Charge Summary: Features
The Charge Summary section of the note allows you to easily include CPT® Codes on your documentation. With the addition of automatic modifiers, concurrent treatment options, and prioritization, you can be very specific and very accurate with your charges.
- The 59 Modifier will be automatically applied to all CCI Edit pairs for all payers with the Apply CCI Edits setting enabled in their Insurance Settings. You will be unable to de-select these modifiers from the Modifier drop-down.
- Therapy modifiers (GP, GN, or GO) will be automatically applied to CPT codes if the patient's insurance has Apply Therapy Modifiers selected in their insurance settings. The discipline of the case therapist will determine which modifier is applied. You will not be able to de-select these modifiers.
- If the payer on the patient's case has Additional Modifiers designated in Insurance Settings, these modifiers will be available for selection in the SOAP 2.0 Charge Summary.
Custom CPT® Codes
Therapists can add CPT® Codes on the Charge Summary.
- Designate custom codes as Untimed Procedure or a Direct Timed Procedure. Direct Timed Procedure codes will ensure you remain in compliance with payers that enforce the 8-Minute Rule and Rule of 8's.
- The appropriate GP/GN/GO modifier will be automatically applied to Custom CPT® Codes.
Adding Comments to CPT® Codes
Therapists can now add comments to individual CPT® Codes on the Charge Summary.
- Use the (...) to Add Comment to a specific CPT code in order to clarify why the CPT code is being used.
- CPT Code comments will carry forward from note to note. They will appear on the finalized note in the Charge Summary section.
- Comments will not be sent to the billing integration.
- SOAP 2.0 automatically prioritizes CPT® Codes available for selection in the drop-down based on your selected Planned Procedures.
- You can use the (...) to Move Up/Move Down in order to manually re-order charges. Manually re-ordering charges is valuable for payers who reimburse on a sliding scale based on code positioning, i.e. the insurance pays 100% of Code #1, 85% of Code #2, 50% of Code #3, etc.

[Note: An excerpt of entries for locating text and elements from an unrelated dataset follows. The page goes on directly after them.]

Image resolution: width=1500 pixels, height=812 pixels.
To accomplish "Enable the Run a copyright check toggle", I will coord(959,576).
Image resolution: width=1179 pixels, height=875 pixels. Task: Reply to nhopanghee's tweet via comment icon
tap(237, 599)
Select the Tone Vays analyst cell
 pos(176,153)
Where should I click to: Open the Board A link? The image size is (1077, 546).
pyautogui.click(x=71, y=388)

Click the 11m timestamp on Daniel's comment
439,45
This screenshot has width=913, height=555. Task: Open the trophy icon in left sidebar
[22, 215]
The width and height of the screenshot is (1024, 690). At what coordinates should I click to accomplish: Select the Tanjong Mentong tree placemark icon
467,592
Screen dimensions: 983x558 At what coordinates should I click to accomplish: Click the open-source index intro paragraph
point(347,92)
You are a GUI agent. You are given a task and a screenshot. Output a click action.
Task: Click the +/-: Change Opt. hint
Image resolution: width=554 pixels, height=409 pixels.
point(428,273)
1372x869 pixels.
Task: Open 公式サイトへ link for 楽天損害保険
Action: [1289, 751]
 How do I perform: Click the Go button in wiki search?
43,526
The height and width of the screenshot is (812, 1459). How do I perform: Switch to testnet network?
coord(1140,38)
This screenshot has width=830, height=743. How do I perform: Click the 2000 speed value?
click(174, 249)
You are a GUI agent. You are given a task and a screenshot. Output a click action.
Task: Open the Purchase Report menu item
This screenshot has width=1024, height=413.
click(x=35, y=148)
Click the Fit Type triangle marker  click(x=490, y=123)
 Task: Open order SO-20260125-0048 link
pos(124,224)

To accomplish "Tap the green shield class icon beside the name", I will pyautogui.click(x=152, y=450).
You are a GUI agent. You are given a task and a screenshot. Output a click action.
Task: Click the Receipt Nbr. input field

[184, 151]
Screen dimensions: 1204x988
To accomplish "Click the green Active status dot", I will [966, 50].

Untimed Codes default to 1 unit and cannot be updated. This ensures you won’t accidentally bill two units of an Untimed CPT® Code.
CO/CQ Modifier Functionality
CMS requires modifiers to be applied to services provided by a PTA or OTA for patients with Medicare as the primary or secondary insurance. We’ve designed the Charge Summary to be fully compliant with this Medicare requirement.
- Modifiers are automatically included for each CPT® Code added by an assistant prior to forwarding or finalizing the note (by default for Medicare Patients or any payer with the Assistant Modifier payer setting).
- Modifiers cannot be removed by assistants, but can be removed by the supervising therapist when cosigning.
- Direct Time CPT® Codes can be split, allowing you to allocate specific units to the therapist or the assistant.
Click here to learn more.
8-Minute Rule and the Rule of 8s
Both the Medicare 8-Minute Rule and the Rule of 8s have been included in the Charge Summary and will be used to help you calculate allowable units for Direct-Time Codes. In instances where primary and secondary payers have conflicting rules, you can choose to defer the Primary payer’s rules or the 8-Minute Rule.
Use the Concurrent Treatment checkbox to indicate that a set of untimed codes were done concurrently.
For example, we want to document that 97014 and 97010 were administered together for 15 minutes. When we add in each of the codes and the time, our Total Minutes field is 30. By checking one of the Concurrent Treatment checkboxes, we can see that the Total Minutes field accurately reflects 15 minutes. Important: Do not check both Concurrent Treatment boxes. This will cause your Total Minutes to display as 0.